# Working with external source control systems

One reason to export recipes from Workato is to enable storage in a centralized version control system. This is a standard practice at many companies that do development; but whether you do this or not may depend on whether you have staff who normally do software development work on Workato recipes, or whether you have less technical staff doing that task who aren’t accustomed to using source control for their work.

The following discussion assumes that your version control system is “git,” although the same general principles could be used with other systems.

In general, Workato recommends that you use external version control primarily for maintaining a set of snapshots of the code and as a staging area for teams to deliver and pick up code. That still has some value, because git will have a coherent history spanning the different Workato environments and everyone with a git account can see that. It also ensures that recipes can be backed up securely in the git repository.

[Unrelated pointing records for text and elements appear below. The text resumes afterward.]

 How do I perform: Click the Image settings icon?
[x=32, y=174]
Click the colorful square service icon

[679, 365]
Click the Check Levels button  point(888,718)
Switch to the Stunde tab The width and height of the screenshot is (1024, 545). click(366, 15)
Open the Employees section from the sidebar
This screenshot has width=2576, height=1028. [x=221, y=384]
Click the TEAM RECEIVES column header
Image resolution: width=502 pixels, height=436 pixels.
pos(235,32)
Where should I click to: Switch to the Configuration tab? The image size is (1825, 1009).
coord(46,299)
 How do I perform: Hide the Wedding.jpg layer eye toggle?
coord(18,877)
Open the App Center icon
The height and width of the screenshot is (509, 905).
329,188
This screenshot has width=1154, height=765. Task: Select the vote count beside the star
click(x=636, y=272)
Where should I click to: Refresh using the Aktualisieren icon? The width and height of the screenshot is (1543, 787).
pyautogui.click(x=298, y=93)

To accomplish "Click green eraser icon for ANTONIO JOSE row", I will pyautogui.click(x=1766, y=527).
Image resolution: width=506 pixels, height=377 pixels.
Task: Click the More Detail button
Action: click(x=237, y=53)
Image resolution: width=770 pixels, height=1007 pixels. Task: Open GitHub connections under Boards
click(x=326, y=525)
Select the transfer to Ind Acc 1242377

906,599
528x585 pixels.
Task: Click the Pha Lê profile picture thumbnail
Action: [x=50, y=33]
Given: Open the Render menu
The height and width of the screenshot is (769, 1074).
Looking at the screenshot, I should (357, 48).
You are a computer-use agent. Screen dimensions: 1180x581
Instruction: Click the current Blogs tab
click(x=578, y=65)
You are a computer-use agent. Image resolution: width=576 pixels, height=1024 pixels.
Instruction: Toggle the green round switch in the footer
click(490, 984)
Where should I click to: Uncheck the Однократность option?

However, it isn’t recommended that you make changes to the recipe files while they reside outside of Workato in an external source control system. That could be risky because you don’t have the checking and validation Workato will do when changes are made in the Workato environment. Also, changes made in this way will not show in the version history visible in Workato.

# Contents

# Workato project to GitHub repository mapping

Workato packages can be mapped directly to a Git repository. A single account can have multiple projects and each project is bundled using a package.

In the example below, the Acme Workato team contains three projects and they map onto three repositories in Acme’s GitHub account.

Github workato packages Mapping Workato packages to GitHub repos

# Pull requests (PRs)

# Creation

Each new feature development starts in the Workato development account. After feature completion, the recipe developer should build a package based on the latest version of the recipes. The package should be extracted to the local Git repository directory for the project and unzipped. Then the changes should be committed to a feature branch, and pushed to a central GitHub repository.

Create PR Commit latest package to existing GitHub repo

Once the feature branch exists in Github, the developer can submit a pull request (PR) for review.

Created PR Create PR in GitHub

# Review

One or more reviewers can examine the new code in Github and add comments. The developer should address the review comments and update the PR with the fixed code. As mentioned earlier, it is recommended that changes be made first in Workato, tested, then re-exported.

Review PR Viewing recipe changes (against previous version) in GitHub

# Merge and promotion across environments

Once all PR comments are resolved, the feature branch can be merged into a master branch. At this point, the code for recipes and other artifacts can be imported into a different Workato account corresponding to the next lifecycle stage. This can be done either by export followed by import directly on Workato's UI or by a script that zips the Github code back into a Workato package which will be used for import.